Records for locating displayed items:
┏━━

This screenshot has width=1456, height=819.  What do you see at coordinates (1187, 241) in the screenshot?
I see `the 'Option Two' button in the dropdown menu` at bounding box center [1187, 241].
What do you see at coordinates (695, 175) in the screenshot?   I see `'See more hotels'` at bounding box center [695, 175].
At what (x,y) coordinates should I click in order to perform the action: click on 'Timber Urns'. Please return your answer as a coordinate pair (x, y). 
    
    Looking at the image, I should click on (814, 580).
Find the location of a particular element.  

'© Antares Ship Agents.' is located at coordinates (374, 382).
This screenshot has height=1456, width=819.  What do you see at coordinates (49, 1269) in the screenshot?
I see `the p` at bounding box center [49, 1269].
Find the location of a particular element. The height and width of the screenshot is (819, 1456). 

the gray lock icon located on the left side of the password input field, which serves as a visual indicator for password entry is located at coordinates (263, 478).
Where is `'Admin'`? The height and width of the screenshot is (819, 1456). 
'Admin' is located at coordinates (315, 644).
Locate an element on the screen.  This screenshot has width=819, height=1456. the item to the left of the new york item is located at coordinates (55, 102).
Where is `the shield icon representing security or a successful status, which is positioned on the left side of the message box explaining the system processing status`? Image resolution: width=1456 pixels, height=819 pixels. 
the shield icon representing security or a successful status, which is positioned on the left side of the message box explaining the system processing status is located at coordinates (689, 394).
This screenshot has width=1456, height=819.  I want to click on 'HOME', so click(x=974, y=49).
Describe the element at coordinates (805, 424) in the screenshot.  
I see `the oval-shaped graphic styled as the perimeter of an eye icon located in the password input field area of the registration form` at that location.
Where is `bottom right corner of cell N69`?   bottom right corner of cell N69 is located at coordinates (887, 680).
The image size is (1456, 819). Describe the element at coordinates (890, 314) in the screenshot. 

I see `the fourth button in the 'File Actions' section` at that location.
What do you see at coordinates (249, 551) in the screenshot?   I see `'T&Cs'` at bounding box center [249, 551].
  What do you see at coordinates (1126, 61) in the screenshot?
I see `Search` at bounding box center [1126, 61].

┗━━

Render all of the items above as a JSON list of strings, with one string for each line and blank lines omitted.

[
  "This screenshot has width=1456, height=819.  What do you see at coordinates (1187, 241) in the screenshot?",
  "I see `the 'Option Two' button in the dropdown menu` at bounding box center [1187, 241].",
  "What do you see at coordinates (695, 175) in the screenshot?   I see `'See more hotels'` at bounding box center [695, 175].",
  "At what (x,y) coordinates should I click in order to perform the action: click on 'Timber Urns'. Please return your answer as a coordinate pair (x, y). ",
  "    Looking at the image, I should click on (814, 580).",
  "Find the location of a particular element.  ",
  "'© Antares Ship Agents.' is located at coordinates (374, 382).",
  "This screenshot has height=1456, width=819.  What do you see at coordinates (49, 1269) in the screenshot?",
  "I see `the p` at bounding box center [49, 1269].",
  "Find the location of a particular element. The height and width of the screenshot is (819, 1456). ",
  "the gray lock icon located on the left side of the password input field, which serves as a visual indicator for password entry is located at coordinates (263, 478).",
  "Where is `'Admin'`? The height and width of the screenshot is (819, 1456). ",
  "'Admin' is located at coordinates (315, 644).",
  "Locate an element on the screen.  This screenshot has width=819, height=1456. the item to the left of the new york item is located at coordinates (55, 102).",
  "Where is `the shield icon representing security or a successful status, which is positioned on the left side of the message box explaining the system processing status`? Image resolution: width=1456 pixels, height=819 pixels. ",
  "the shield icon representing security or a successful status, which is positioned on the left side of the message box explaining the system processing status is located at coordinates (689, 394).",
  "This screenshot has width=1456, height=819.  I want to click on 'HOME', so click(x=974, y=49).",
  "Describe the element at coordinates (805, 424) in the screenshot.  ",
  "I see `the oval-shaped graphic styled as the perimeter of an eye icon located in the password input field area of the registration form` at that location.",
  "Where is `bottom right corner of cell N69`?   bottom right corner of cell N69 is located at coordinates (887, 680).",
  "The image size is (1456, 819). Describe the element at coordinates (890, 314) in the screenshot. ",
  "I see `the fourth button in the 'File Actions' section` at that location.",
  "What do you see at coordinates (249, 551) in the screenshot?   I see `'T&Cs'` at bounding box center [249, 551].",
  "  What do you see at coordinates (1126, 61) in the screenshot?",
  "I see `Search` at bounding box center [1126, 61]."
]